If that’s the case, I don’t understand the evolutionary pressure you imply exists toward SC-DRF atomics. After all, lock-free programming is still (and probably always will be) considered an experts-only domain, and everybody else is supposed to use the higher-level primitives, which all have the SC-DRF property.
I’m happy to know that “strong” memory models are taking a stronghold! The definitions of “weak” and “strong” make sense to me for a single core but for many-core processors I think the memory models should be defined more broadly. For instance, Intel SCC (http://communities.intel.com/community/marc) has 48 Pentium P54C cores but it provides no mechanism for cache coherence between the cores (http://communities.intel.com/docs/DOC-5512). I believe the individial cores provide sequential consistency but I would not call the chip’s overall memory model “strong” due to the lack of hardware supported cache coherence. Perhaps it is further evidence that “weak” and “strong” is not the right way of thinking about it. Is cache coherence between cores orthogonal to the “weak” and “strong” models you are talking about? More importatnly, do you think such cache incoherent architectures would be common in future?
Alex: No, I’m not talking about lwarx+stwcx, which are not scalable, but certainly do not go on forever (assuming no user error). There are special store instructions for BQC that do store-with-increment, etc. as a single instruction that is applied in the L2 itself. The documentation will be eventually at https://bgq.anl-external.org/wiki/index.php/Main_Page when we have time to upload it.
2Jeff Hammond:
Can you please clarify your point about hardware atomics on PowerPC?
From my knowledge to make an atomic operation you have to lock L2 cache line, then do, then check if it’s OK. If it’s not OK, you should do it again. So this kind of cycle can go on forever.
Potentially it’s more powerful since you can do all operations you want and then try to “commit” all cache-line. But on practice it’s very difficult to use.

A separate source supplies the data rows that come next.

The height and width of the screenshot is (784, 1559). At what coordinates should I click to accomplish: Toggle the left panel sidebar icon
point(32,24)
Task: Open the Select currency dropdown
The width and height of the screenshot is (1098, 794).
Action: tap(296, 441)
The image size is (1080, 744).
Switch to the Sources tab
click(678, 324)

Your definition of strong and weak memory models is somewhat inconsistent with every other one I\’ve seen, which are talking about the ordering of conventional loads and stores, not presence or absence of single-instruction atomics.
The Blue Gene/Q compute chip (BQC), which PowerPC with extensions, is very much weak in the traditional sense of PowerPC, but also provides hardware atomics in the L2 cache that are probably superior to anything you can get from x86.
The BQC also has hardware transaction memory, which allows one to do far richer lock-free algorithms than x86.
Hi Herb,
I didn’t understand everything you explained even after having watched before the video that you mention here. However I think it’s a great opportunity for me to learn about that, thanks.
By the way, here is a suggestions related to one of the GOTW (we can’t comment the pages): In GOTW #100 and #101 you suggest using std::unique_ptr in the implementation of the class exposing the interface, while this pointer would hold the implementation. I think it might be very useful to add to the document the case where your class is the interface of a shared library that is supposed to be accessible by other compilers or versions of compilers or binaries with different compilation builds, because std::unique_ptr is a class template. Visual Studio compilers notify the programmer through a warning so it is obvious when you try, but it might be good to specify in such a great article that it is no use in this case. There seem to be a way to compile the specific instance of the template used, and then expose it in the interface of the shared library, but it is not very clear to me yet.